The Life You Were Created to Live: Love

Some time ago, I wrote about being struck by the incredible and simple understanding that we are created by God. (The poor grammar in that last is intentional. I believe God does not stop creating us, but desires to form and shape us throughout our lives.) You can read that post here. Please forgive the writing. It was long ago.

I believe there is a specific person that God created each of us to be. All of the unique components in your life are there for a reason. God created you, and he created you the way he did for a reason, to be a certain person. When we become the people we were created to be, we are free to live the lives we were created to live.

I will argue the life we have been created to live has a common element (a handful of shared characteristics we were all created to embody) and a unique element (there are parts of who God desires for you to be that cannot be duplicated by anyone else in the world).

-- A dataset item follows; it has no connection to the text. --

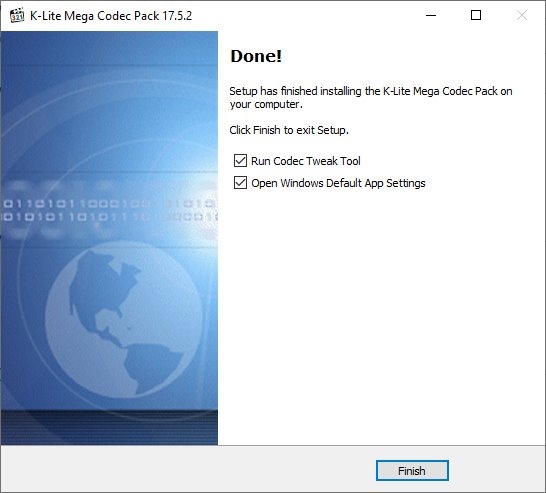Viewport: 546px width, 493px height.
Task: Click the 'Click Finish to exit Setup.' text
Action: pos(289,130)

Simply put the common element of this life is the character of Christ.  Being a disciple (not doing discipleship) transforms our inner character into the character of Christ.  And it begins with love.  We are created to live lives marked with a deep, deep love, lives absolutely driven by love for God, self, and others.

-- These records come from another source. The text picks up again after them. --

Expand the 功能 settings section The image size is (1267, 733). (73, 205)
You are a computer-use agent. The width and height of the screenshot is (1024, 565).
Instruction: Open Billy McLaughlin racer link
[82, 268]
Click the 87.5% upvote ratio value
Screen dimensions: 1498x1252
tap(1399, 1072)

The love I am writing about is not the love of pizza, Starbucks, or the Chicago Cubs. This love is deeper. It is agape, love unconditional. We love others because we have been transformed by God’s crazy love toward us. C.S. Lewis wrote, “Love is not affectionate feeling, but a steady wish for the loved person’s ultimate good as far as it can be obtained.” God’s is the perfected version of this love.

It is the kind of love that would send a father running to forgive a scornful son before he has any opportunity to show remorse. It is the kind of love that would compel God to send his son to live and to die so that we might live. It is the kind of love that would drive Jesus to submit himself to the most brutal for of execution ever devised and to do so before any sign of repentance on our part.

It is amazing how having a child changes the way you understand this love. I swear my heart grew the day my son was born. I didn’t know it was possible for that much love to exist within me. Since that day, he has grown into the cutest, smartest, most amazing toddler in the world (though I may be a bit biased).

At times, he can be an incredible momma’s boy.  There are days when he will not allow me to read or carry him. Sometimes he flat out rejects me. I’ll walk in the door after a day at work and I get a big smile, but from that moment on, he wants nothing to do with me. If I am honest, it hurts a little. I know he doesn’t mean it, but it still makes me sad. Yet in that very moment, I look at that little goober and I think that my heart might burst because there is no way it could be big enough to contain all the love I have for him.

The love of God is like that, but even better, if you can imagine. And that is the kind of love we begin to experience for others when we take on the character of Christ. When we get a glimpse of this love we cannot help but respond in kind. It is like a virus that grows and divides and infects us with a desire to love others in the same way we are loved, unconditionally.